→ HOW TO COMPLETE THIS TASK: What appears from the first line of the data below through the line containing "This screenshot has width=256, height=229.", both included, should be copied exactly, and nothing else.

→ DATA SHOWN:

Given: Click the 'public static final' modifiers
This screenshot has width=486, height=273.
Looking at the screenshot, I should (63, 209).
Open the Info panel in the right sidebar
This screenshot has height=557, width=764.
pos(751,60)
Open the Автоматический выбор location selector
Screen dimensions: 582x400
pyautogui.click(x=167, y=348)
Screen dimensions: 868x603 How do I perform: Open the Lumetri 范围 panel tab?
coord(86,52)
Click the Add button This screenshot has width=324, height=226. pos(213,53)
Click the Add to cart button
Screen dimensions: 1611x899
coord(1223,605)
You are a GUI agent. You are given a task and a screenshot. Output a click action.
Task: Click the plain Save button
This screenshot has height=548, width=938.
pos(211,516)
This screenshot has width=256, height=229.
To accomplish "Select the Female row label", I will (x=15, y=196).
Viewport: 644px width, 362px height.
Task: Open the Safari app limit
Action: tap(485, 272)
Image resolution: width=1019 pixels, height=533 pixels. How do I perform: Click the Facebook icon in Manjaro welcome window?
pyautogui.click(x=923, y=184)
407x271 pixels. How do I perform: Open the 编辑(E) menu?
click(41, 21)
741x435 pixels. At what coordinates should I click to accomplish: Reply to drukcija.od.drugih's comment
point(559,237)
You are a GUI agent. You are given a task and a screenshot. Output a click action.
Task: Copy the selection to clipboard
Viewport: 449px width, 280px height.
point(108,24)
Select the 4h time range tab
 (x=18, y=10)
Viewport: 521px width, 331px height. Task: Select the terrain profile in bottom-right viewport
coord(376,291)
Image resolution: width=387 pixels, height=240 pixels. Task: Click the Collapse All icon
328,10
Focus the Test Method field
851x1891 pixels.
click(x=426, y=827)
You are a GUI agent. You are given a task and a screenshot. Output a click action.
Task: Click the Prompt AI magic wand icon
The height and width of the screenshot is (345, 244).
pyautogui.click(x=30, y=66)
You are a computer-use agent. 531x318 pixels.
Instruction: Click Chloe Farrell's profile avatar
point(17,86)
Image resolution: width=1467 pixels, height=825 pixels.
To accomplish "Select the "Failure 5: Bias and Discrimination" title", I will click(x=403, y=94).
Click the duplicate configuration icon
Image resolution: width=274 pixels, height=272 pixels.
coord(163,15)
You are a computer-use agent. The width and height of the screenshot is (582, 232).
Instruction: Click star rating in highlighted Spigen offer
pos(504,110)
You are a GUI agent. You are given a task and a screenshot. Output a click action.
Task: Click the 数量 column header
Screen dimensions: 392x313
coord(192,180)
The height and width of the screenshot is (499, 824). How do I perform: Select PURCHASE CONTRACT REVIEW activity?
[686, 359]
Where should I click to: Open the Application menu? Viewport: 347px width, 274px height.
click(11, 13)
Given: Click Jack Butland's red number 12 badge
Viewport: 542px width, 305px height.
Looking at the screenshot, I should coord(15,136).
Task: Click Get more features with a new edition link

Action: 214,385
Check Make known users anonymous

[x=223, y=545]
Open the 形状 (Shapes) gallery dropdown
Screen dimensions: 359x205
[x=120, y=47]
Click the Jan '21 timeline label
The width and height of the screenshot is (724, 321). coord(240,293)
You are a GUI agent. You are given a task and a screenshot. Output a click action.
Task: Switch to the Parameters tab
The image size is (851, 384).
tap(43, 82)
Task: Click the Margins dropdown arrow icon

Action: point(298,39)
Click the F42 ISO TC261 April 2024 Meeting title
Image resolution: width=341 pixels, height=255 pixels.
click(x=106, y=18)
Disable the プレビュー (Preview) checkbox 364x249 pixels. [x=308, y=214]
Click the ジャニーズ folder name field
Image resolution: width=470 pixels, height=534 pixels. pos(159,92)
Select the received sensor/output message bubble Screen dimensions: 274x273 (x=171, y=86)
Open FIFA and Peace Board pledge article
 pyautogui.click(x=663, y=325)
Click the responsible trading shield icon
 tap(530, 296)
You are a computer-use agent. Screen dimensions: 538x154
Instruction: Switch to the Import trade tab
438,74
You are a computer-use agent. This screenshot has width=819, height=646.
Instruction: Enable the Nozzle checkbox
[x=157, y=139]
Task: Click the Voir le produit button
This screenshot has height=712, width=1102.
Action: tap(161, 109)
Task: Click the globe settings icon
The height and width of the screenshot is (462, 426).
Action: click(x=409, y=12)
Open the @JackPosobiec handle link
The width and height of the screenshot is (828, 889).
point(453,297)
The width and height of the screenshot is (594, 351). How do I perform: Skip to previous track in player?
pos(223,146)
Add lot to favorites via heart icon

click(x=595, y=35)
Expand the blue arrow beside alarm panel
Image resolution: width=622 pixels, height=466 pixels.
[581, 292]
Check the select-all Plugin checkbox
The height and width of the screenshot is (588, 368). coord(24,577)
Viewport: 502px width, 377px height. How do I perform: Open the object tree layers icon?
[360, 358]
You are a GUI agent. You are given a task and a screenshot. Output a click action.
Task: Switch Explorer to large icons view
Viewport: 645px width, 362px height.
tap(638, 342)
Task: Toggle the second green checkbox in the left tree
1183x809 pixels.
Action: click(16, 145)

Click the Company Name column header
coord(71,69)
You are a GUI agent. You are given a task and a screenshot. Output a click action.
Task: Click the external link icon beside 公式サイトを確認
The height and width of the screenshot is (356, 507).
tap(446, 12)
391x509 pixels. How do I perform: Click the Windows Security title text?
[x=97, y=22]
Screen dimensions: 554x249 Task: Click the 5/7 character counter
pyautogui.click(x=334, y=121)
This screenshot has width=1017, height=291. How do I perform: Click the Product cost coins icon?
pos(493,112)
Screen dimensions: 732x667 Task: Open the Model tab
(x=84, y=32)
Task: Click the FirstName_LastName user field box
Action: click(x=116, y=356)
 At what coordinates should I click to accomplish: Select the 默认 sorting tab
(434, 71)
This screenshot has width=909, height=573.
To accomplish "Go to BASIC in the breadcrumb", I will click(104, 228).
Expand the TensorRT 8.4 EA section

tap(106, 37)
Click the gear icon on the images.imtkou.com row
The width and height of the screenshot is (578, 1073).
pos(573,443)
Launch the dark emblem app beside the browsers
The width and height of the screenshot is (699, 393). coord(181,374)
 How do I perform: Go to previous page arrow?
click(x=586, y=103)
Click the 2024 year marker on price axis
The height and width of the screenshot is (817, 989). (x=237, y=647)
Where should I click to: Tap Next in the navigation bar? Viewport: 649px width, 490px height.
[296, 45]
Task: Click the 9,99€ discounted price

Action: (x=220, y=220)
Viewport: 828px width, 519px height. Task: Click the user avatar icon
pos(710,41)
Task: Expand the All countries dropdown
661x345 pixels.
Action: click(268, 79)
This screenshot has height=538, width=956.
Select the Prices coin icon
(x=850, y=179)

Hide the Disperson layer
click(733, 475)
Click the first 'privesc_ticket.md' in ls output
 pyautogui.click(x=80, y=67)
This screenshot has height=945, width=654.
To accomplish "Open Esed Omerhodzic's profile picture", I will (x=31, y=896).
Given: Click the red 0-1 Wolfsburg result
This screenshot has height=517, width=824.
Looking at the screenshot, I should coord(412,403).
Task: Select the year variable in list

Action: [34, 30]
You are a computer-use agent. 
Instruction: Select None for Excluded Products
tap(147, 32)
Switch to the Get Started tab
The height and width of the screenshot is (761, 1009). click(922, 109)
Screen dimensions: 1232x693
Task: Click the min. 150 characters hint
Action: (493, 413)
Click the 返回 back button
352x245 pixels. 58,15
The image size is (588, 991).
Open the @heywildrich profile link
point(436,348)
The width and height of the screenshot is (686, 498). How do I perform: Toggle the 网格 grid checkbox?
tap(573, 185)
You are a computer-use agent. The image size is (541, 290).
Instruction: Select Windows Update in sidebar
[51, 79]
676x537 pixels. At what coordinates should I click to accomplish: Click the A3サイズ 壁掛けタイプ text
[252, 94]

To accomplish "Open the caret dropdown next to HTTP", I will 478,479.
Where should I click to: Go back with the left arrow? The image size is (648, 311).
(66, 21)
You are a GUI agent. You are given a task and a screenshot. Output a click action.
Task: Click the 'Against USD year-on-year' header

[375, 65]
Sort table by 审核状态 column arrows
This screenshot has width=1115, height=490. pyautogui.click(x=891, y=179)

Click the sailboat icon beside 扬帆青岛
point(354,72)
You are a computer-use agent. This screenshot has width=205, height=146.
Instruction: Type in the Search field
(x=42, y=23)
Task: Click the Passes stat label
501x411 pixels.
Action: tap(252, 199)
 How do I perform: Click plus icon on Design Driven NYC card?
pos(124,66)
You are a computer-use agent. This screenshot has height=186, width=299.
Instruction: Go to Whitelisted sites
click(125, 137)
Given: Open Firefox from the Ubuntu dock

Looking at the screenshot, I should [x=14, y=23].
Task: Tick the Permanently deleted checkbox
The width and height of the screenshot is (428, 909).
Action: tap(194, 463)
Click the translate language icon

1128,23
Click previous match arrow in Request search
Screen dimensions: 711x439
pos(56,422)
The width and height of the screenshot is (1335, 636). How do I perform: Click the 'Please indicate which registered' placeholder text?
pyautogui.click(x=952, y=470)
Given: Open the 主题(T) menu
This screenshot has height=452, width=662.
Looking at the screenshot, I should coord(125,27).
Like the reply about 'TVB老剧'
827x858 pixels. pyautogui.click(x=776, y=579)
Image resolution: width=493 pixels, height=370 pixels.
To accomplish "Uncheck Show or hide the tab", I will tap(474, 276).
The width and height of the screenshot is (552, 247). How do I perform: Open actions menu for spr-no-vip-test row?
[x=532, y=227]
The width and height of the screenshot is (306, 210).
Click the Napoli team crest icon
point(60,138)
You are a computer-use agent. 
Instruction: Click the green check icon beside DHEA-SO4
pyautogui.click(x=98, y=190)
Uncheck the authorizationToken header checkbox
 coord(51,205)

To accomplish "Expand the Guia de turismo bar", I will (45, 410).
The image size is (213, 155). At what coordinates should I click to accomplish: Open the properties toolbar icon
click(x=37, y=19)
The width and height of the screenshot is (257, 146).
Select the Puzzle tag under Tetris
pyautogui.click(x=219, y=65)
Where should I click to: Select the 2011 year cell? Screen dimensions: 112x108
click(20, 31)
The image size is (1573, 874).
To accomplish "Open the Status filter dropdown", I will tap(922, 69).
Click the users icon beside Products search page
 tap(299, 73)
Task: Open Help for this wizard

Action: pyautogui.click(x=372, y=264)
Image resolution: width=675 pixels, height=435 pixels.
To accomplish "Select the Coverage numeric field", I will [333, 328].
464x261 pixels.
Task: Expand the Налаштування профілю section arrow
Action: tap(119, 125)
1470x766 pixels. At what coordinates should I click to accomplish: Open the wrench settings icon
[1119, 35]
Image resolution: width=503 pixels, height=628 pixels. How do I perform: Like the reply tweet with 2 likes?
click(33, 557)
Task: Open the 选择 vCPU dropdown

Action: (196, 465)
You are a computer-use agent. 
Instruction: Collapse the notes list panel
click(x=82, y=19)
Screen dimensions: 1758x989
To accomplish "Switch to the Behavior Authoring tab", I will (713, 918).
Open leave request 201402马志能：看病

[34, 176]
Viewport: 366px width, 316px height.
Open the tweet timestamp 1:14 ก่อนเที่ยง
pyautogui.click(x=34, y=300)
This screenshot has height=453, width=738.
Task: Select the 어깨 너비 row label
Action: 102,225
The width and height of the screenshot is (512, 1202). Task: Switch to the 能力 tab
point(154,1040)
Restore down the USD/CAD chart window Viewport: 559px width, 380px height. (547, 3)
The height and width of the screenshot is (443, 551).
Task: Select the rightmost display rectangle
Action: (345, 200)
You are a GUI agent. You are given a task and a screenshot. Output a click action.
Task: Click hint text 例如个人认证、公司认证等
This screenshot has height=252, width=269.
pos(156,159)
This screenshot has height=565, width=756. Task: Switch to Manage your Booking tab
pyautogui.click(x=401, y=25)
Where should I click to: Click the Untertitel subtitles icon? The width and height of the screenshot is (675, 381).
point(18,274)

→ SOLUTION FOR THIS TASK:
Given: Click the 'public static final' modifiers
This screenshot has width=486, height=273.
Looking at the screenshot, I should (63, 209).
Open the Info panel in the right sidebar
This screenshot has height=557, width=764.
pos(751,60)
Open the Автоматический выбор location selector
Screen dimensions: 582x400
pyautogui.click(x=167, y=348)
Screen dimensions: 868x603 How do I perform: Open the Lumetri 范围 panel tab?
coord(86,52)
Click the Add button This screenshot has width=324, height=226. pos(213,53)
Click the Add to cart button
Screen dimensions: 1611x899
coord(1223,605)
You are a GUI agent. You are given a task and a screenshot. Output a click action.
Task: Click the plain Save button
This screenshot has height=548, width=938.
pos(211,516)
This screenshot has width=256, height=229.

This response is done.